I'm choosing Transportation as my depth and I want to finish reviewing Construction so I can drill this section really hard. Thanks for your advice


----------



## EnvEngineer (Jan 21, 2010)

Sorry in the breadth portion you need excavation volumes, production rates (3 monkeys working for 3 days...). I would plan on at least two CPM type problem where if the timing for one task is changed how will other tasks or the project be effected.


----------



## Dexman PE (Jan 21, 2010)

EnvEngineer said:


> Sorry in the breadth portion you need excavation volumes, production rates (3 monkeys working for 3 days...). I would plan on at least two CPM type problem where if the timing for one task is changed how will other tasks or the project be effected.


Or to identify the critical path for an established network. Once you figure out how the network is inter-related, most of these problems become quite simple. It's more of a matter of figuring out what the question is asking.
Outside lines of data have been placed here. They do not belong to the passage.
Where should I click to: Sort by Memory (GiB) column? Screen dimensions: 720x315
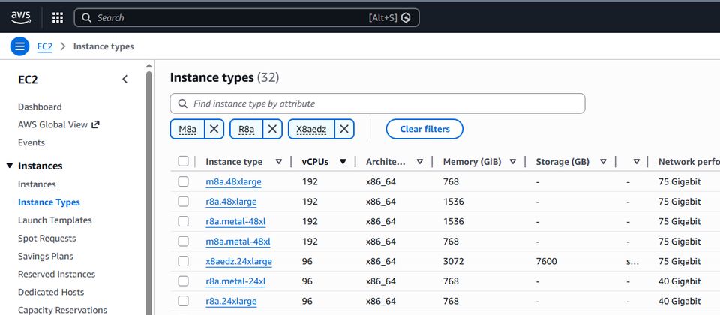tap(513, 161)
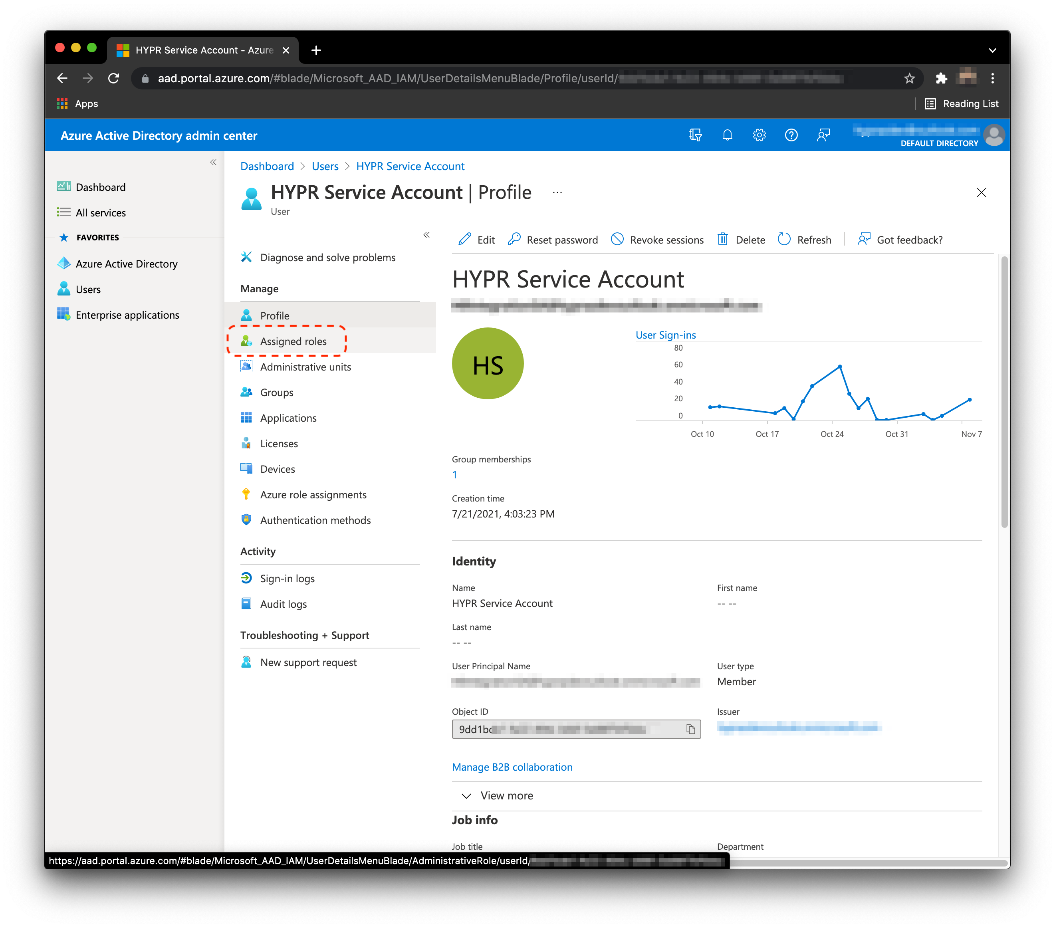The height and width of the screenshot is (928, 1055).
Task: Click the Refresh toolbar icon
Action: click(784, 239)
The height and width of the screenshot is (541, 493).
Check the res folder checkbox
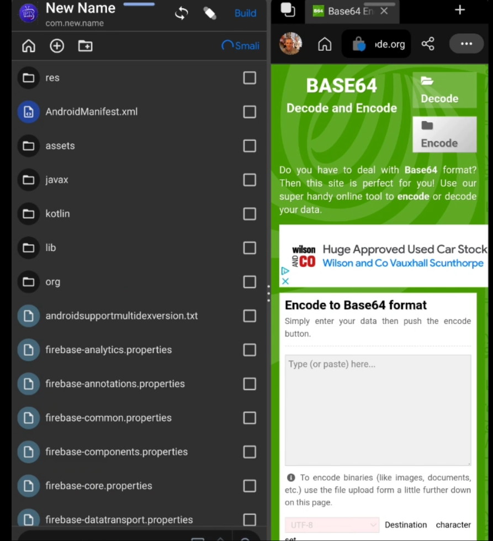(x=250, y=78)
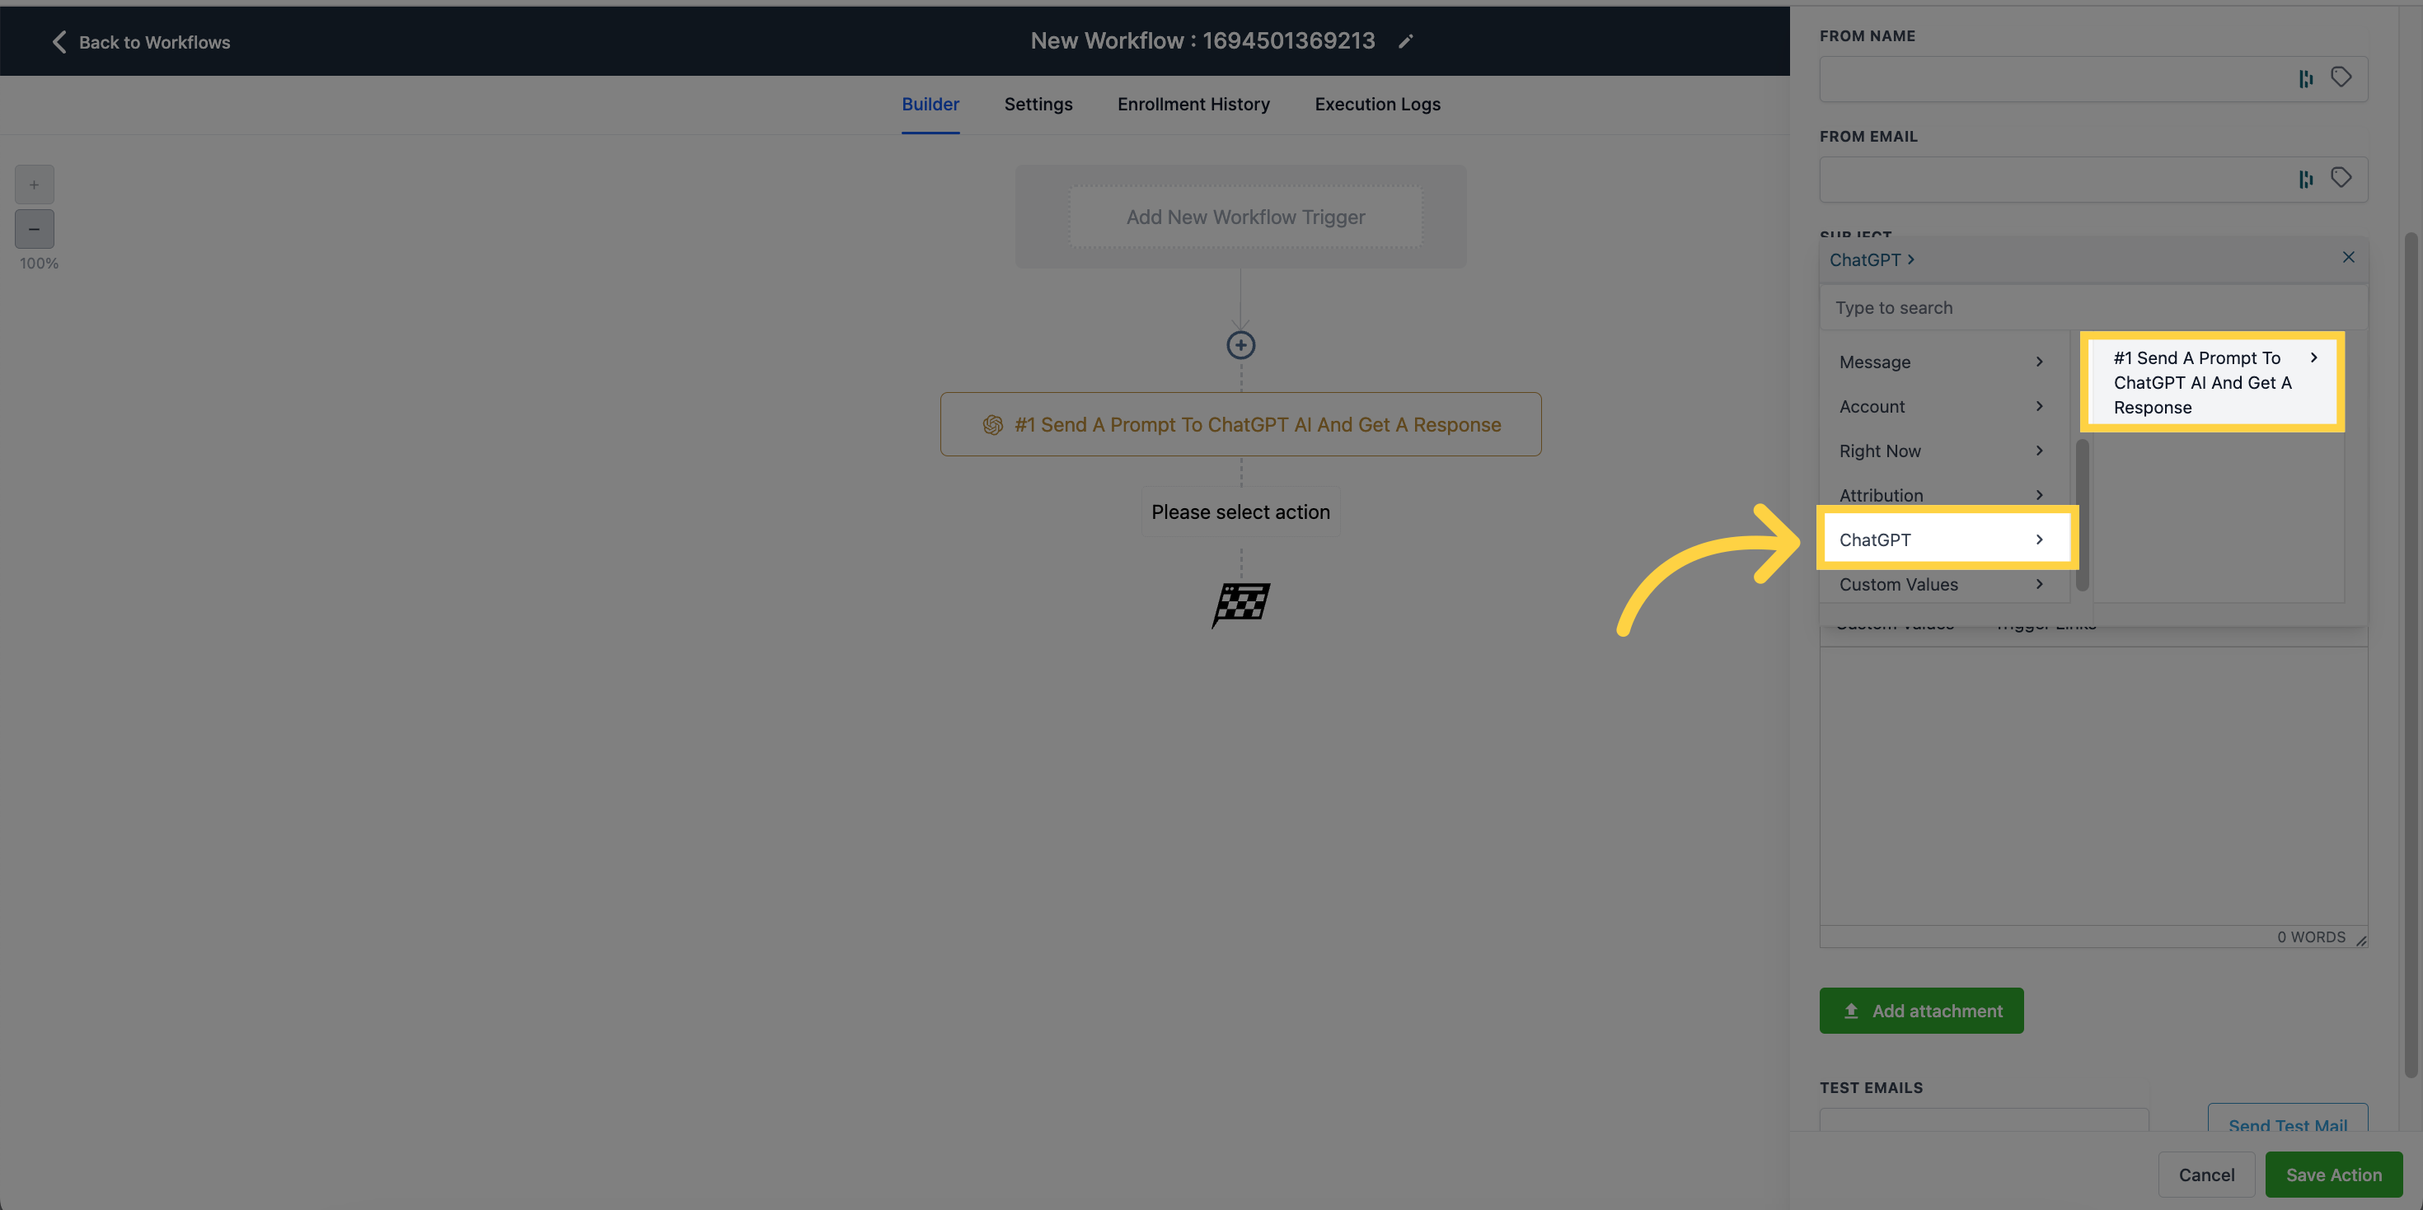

This is all explained very well in the "Project Management" Chapter (#81 in the 10th edition, not sure what chapter in the 11th).


----------



## chess5329 (Jan 28, 2010)

Dexman PE said:


> EnvEngineer said:
> 
> 
> > Sorry in the breadth portion you need excavation volumes, production rates (3 monkeys working for 3 days...). I would plan on at least two CPM type problem where if the timing for one task is changed how will other tasks or the project be effected.
> ...


Dexman,

I have the 10th. edition, and there's nothing regarding, If an activity is delayed for 2 days how this fact affect the whole path?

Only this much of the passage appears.